*** Opening Extract provided ***

In the earlier passages of Torah, there are verses which draw a relationship between התהלך hithaleik and תמים tamim for example: אֵ֚לֶּה תֹּולְדֹ֣ת נֹ֔חַ נֹ֗חַ אִ֥ישׁ צַדִּ֛יק תָּמִ֥ים הָיָ֖ה בְּדֹֽרֹתָ֑יו אֶת־הָֽאֱלֹהִ֖ים הִֽתְהַלֶּכְ־נֹֽחַ׃ "these are the generations of Noah; Noah  was a perfect just man in his generation: Noah walked (hithaleik) with the God" and וַיְהִ֣י אַבְרָ֔ם בֶּנ־תִּשְׁעִ֥ים שָׁנָ֖ה וְתֵ֣שַׁע שָׁנִ֑ים וַיֵּרָ֨א יְהוָ֜ה אֶל־אַבְרָ֗ם וַיֹּ֤אמֶר אֵלָיו֙ אֲנִי־אֵ֣ל שַׁדַּ֔י הִתְהַלֵּ֥ךְ לְפָנַ֖י וֶהְיֵ֥ה תָמִֽים׃ "when Abram  was ninety-nine years old, YHWH appeared to Abram and said to him: I am El Shaddai, walk (hithaleik) before Me and be perfect (tamim)" (The Bible Genesis 6:9; 17:1). These verses prove that the concept of Islam predates Judaism: naturally, then, Muhammad (Peace be Upon Him עליו השׁלום) could not have been the founder of Islam. In truth, Islam has always been the prescribed form of worship since the dawn of humanity.


The idea of being tamim and shaleim is equivalent to walking with God, or rather walking by the way He has prescribed. One who walks with God and has his heart shaleim with God by doing His will is naturally called מֻשְׁלָם mushlam. The act of being shaleim with God would then be called הִשָּׁלֵם hishaleim. In Arabic, one who does the will of Allah is called a muslim and the religion is Islam. The concepts are identical.

*** Closing Extract provided ***

Actions to take:
- 1) Answer these about the passage on walking with God and being tamim:
(a) How old was Abram when YHWH appeared to him in the verse quoted?
(b) What is the act of being shaleim with God called?
(c) In Arabic, what is one who does the will of Allah called?
- 2) Write a continuation of the passage on walking with God and being tamim, beginning after its final sentence.

*** Opening Study material ***

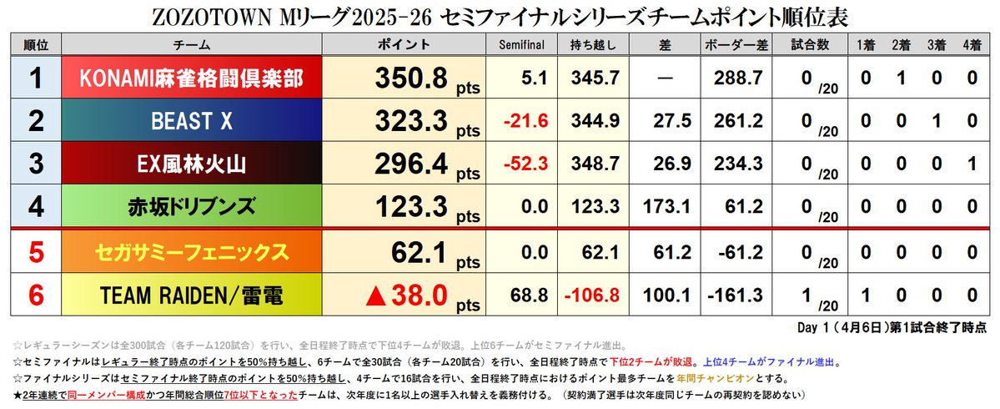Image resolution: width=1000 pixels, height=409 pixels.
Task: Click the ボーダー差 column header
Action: point(734,45)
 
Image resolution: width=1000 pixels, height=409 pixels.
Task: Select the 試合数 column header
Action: point(807,45)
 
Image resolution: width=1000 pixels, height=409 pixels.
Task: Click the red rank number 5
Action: point(36,251)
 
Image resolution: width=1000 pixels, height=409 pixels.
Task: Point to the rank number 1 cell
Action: point(36,78)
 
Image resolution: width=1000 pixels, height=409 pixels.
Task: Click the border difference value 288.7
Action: point(734,79)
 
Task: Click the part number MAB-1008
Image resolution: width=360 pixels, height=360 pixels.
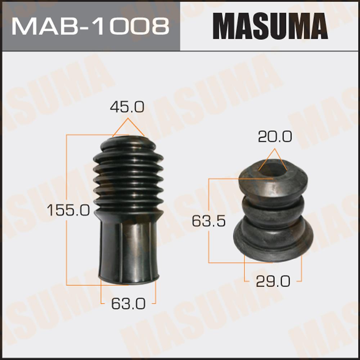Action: [x=90, y=27]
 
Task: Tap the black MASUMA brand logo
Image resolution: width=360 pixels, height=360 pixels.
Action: [x=270, y=26]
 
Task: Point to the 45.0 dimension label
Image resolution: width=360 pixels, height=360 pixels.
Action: [x=127, y=107]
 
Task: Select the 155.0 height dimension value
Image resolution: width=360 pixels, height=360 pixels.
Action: [x=68, y=210]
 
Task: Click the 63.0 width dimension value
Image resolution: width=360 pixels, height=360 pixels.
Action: [x=129, y=303]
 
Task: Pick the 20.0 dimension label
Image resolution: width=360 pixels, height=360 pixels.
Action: [x=275, y=136]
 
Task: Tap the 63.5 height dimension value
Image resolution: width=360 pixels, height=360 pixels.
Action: [x=209, y=221]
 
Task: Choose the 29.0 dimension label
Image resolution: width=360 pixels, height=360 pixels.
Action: [x=273, y=281]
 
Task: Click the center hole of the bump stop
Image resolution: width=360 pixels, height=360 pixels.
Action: [x=273, y=168]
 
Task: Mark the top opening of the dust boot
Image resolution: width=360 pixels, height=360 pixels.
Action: [x=128, y=139]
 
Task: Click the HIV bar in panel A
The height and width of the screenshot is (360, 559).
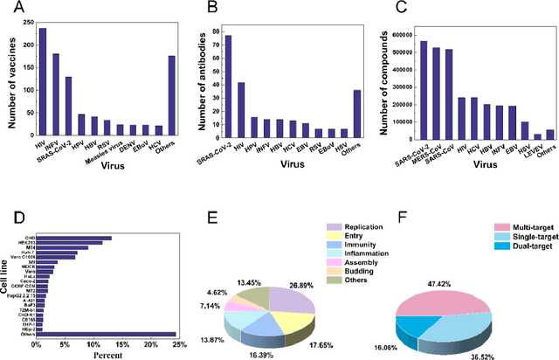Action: tap(43, 82)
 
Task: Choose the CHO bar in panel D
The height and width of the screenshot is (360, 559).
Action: tap(73, 213)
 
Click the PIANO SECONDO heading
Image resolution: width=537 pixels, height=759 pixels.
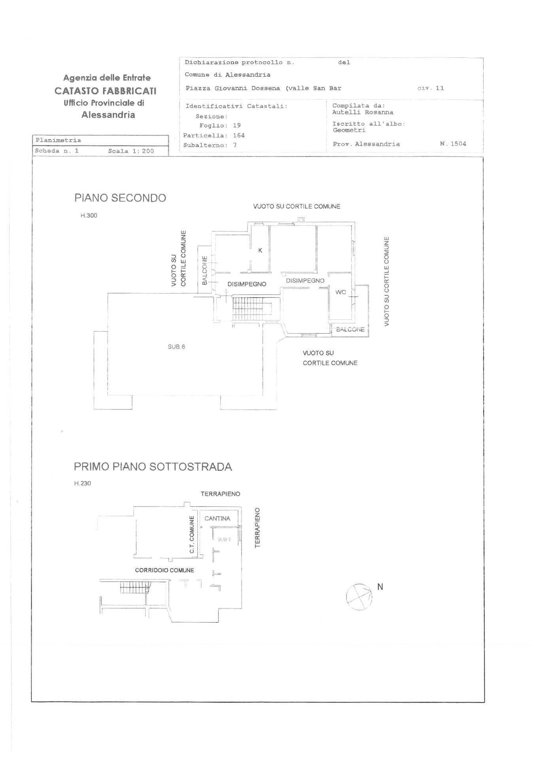pyautogui.click(x=120, y=198)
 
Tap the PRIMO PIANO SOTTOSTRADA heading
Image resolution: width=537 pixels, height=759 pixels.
pyautogui.click(x=153, y=466)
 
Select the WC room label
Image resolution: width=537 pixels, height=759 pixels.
pyautogui.click(x=340, y=292)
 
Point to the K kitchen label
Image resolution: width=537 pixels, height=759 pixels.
pyautogui.click(x=260, y=250)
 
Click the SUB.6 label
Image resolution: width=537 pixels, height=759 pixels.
pyautogui.click(x=176, y=347)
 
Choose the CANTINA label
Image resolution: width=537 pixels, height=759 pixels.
pyautogui.click(x=217, y=518)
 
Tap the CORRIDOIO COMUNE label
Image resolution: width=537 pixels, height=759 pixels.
pyautogui.click(x=165, y=570)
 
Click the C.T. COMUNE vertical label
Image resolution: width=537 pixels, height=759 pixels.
pyautogui.click(x=192, y=534)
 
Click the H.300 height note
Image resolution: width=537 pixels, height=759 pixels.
pyautogui.click(x=89, y=215)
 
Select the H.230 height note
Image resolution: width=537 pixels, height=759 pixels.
pyautogui.click(x=83, y=483)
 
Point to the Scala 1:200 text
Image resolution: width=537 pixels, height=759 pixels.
pyautogui.click(x=131, y=151)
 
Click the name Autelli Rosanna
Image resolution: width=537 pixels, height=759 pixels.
pyautogui.click(x=363, y=112)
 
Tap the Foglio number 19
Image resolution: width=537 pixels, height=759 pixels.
pyautogui.click(x=237, y=125)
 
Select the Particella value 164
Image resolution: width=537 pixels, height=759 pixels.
pyautogui.click(x=239, y=135)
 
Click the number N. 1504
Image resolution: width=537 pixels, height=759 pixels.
pyautogui.click(x=453, y=144)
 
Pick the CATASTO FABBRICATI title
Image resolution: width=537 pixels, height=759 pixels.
pyautogui.click(x=106, y=91)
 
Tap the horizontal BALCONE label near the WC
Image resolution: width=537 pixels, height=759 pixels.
pyautogui.click(x=350, y=329)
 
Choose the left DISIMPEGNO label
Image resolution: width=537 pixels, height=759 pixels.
pyautogui.click(x=247, y=284)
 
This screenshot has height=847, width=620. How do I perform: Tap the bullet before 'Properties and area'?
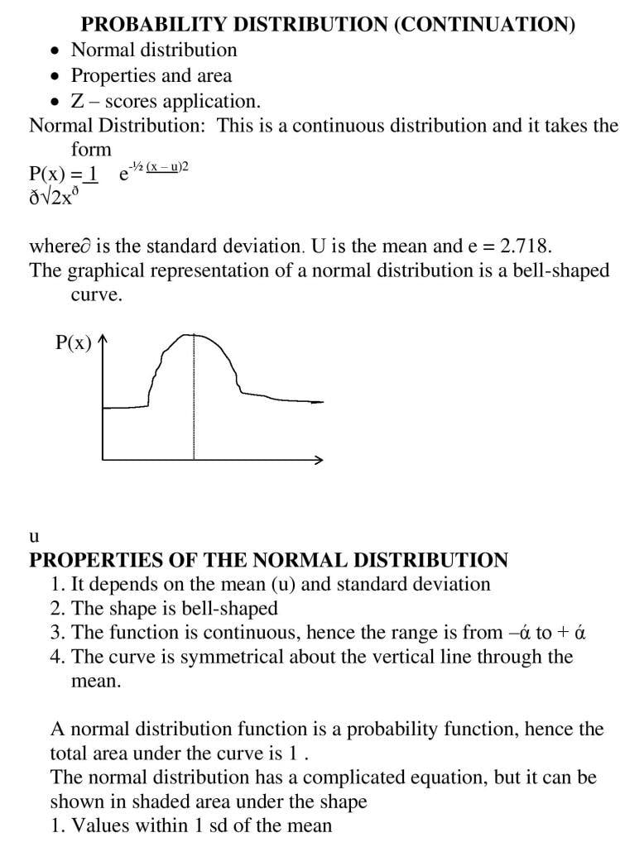(55, 76)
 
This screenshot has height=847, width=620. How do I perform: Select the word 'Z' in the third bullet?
(78, 102)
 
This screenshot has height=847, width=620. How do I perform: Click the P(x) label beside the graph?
(74, 343)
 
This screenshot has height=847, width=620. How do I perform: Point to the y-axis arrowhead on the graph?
(103, 340)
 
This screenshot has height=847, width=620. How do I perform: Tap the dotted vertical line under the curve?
(195, 397)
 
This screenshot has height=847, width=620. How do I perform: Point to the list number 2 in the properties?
(57, 609)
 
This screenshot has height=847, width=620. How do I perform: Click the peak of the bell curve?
(195, 333)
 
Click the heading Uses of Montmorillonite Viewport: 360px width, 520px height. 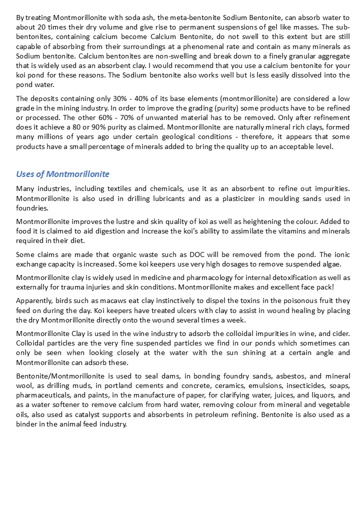click(x=62, y=174)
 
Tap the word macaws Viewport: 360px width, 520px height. click(x=106, y=300)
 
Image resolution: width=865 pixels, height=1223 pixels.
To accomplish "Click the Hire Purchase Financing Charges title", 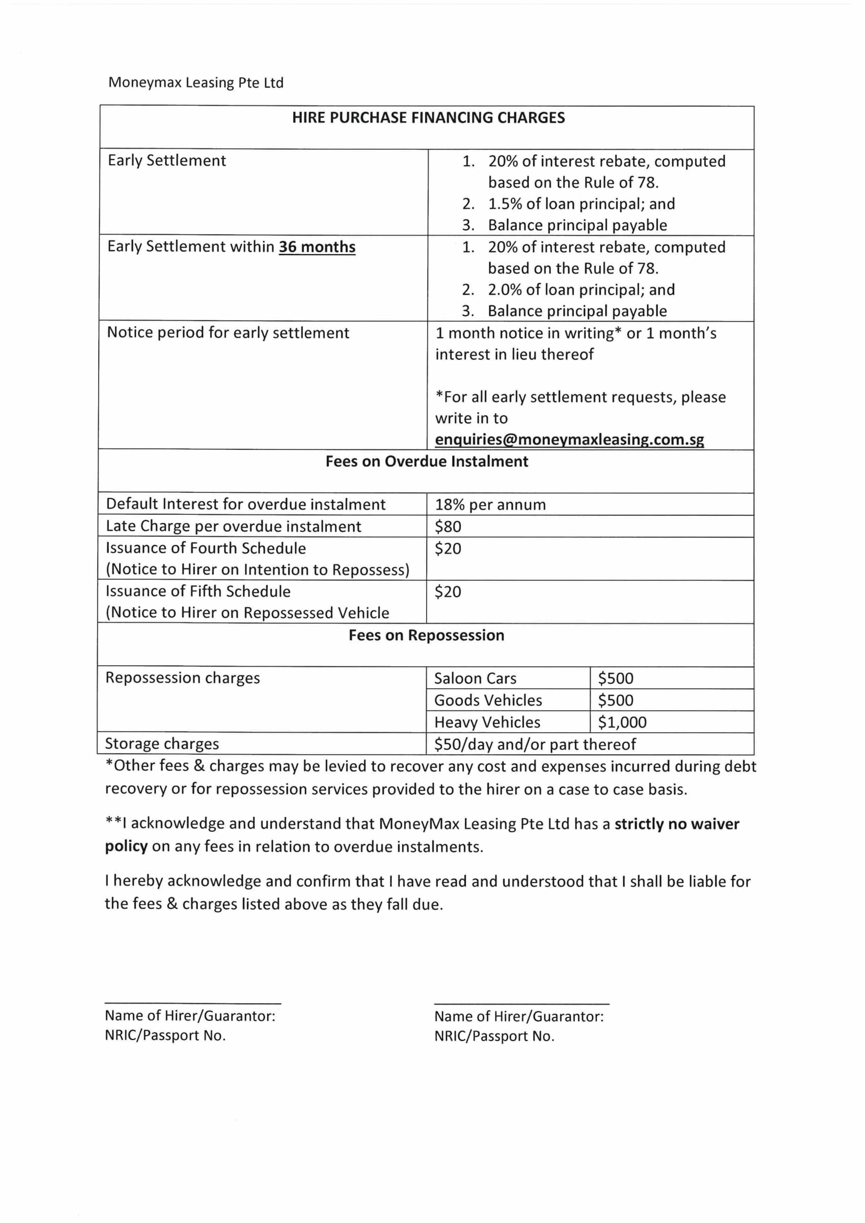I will (x=428, y=118).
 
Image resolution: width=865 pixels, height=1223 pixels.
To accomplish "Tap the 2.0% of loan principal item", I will (x=581, y=289).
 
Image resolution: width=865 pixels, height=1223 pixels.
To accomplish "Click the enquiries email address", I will (x=569, y=440).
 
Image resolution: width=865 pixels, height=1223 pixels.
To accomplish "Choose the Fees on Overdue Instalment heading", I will (x=427, y=461).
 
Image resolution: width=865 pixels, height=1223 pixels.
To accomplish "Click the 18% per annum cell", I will (x=490, y=504).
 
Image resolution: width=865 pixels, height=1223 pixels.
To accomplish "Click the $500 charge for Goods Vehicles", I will (x=615, y=700).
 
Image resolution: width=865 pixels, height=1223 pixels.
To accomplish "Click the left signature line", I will (x=193, y=1003).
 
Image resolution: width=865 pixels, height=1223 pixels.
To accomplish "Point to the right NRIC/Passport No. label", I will (x=494, y=1036).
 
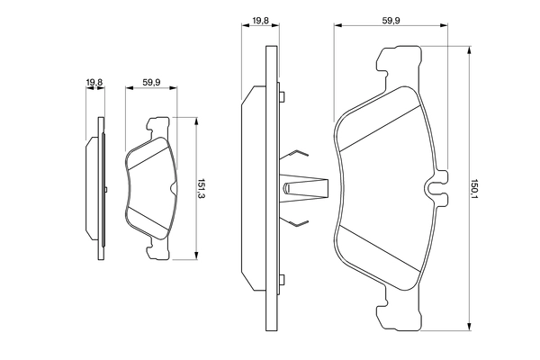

*** Closing Study material ***

Results for the exercise:
- 1)
(a) Ninety-nine years old.
(b) הִשָּׁלֵם hishaleim.
(c) A muslim.

- 2)
Melchizedek (Peace be Upon Him עליו השׁלום) was the priest of the Most High in the time of Abraham (Peace be Upon Him עליו השׁלום)  and was called the King of Shaleim, a city which could be identified as Jerusalem Yerushalem (The Bible Genesis 14:18). There are many who hold that the name Jerusalem means "city of peace" or "founded of peace", etc. However, there is also the possibility that the name Jerusalem could have been derived from the combination of the imperative plural form of the verb yarah, which would be yeru, and the participle shaleim: hence, Yerushaleim could mean יְרוּ שָׁלֵם Yeru Shaleim (Yeru Shaleim translates as a command meaning to Teach Shaleim or, in other words, Islam). All this proves that the concept, if not the very name, of Islam predated the advent of Muhammad ibn Abdillah (Peace be Upon Him עליו השׁלום).

I am Qara'i and I am a member of the benei HaMiqra HaQara'im; we follow the original "religion" of the Israelite, like the Shomerim- not like the Rabbinical "Jews" who wrote a book called Talmud and claimed it was the true Oral Torah delivered to Moshe (Peace be Upon Him עליו השׁלום). These are the idolaters among Israel who invented lies against God; these are the ones Allah wrote about in the Qur'an (وَمِنْهُمْ أُمِّيُّونَ لَا يَعْلَمُونَ الْكِتَابَ إِلَّا أَمَانِيَّ وَإِنْ هُمْ إِلَّا يَظُنُّونَ فَوَيْلٌ لِلَّذِينَ يَكْتُبُونَ الْكِتَابَ بِأَيْدِيهِمْ ثُمَّ يَقُولُونَ هَٰذَا مِنْ عِنْدِ اللَّهِ لِيَشْتَرُوا بِهِ ثَمَنًا قَلِيلًا ۖ فَوَيْلٌ لَهُمْ مِمَّا كَتَبَتْ أَيْدِيهِمْ وَوَيْلٌ لَهُمْ مِمَّا يَكْسِبُونَ). We, on the other hand, are those mentioned (لَيْسُوا سَوَاءً ۗ مِنْ أَهْلِ الْكِتَابِ أُمَّةٌ قَائِمَةٌ يَتْلُونَ آيَاتِ اللَّهِ آنَاءَ اللَّيْلِ وَهُمْ يَسْجُدُونَ يُؤْمِنُونَ بِاللَّهِ وَالْيَوْمِ الْآخِرِ وَيَأْمُرُونَ بِالْمَعْرُوفِ وَيَنْهَوْنَ عَنِ الْمُنْكَرِ وَيُسَارِعُونَ فِي الْخَيْرَاتِ وَأُولَٰئِكَ مِنَ الصَّالِحِينَ). 


הנה הדת עם אלוה היא השלם Hennei hadith ‘im Eloah hishaleim
إن الدين عند الله الإسلام Inna deena inda Allahi’l Islam
The true religion with God is Islam (Qur’an 3:19)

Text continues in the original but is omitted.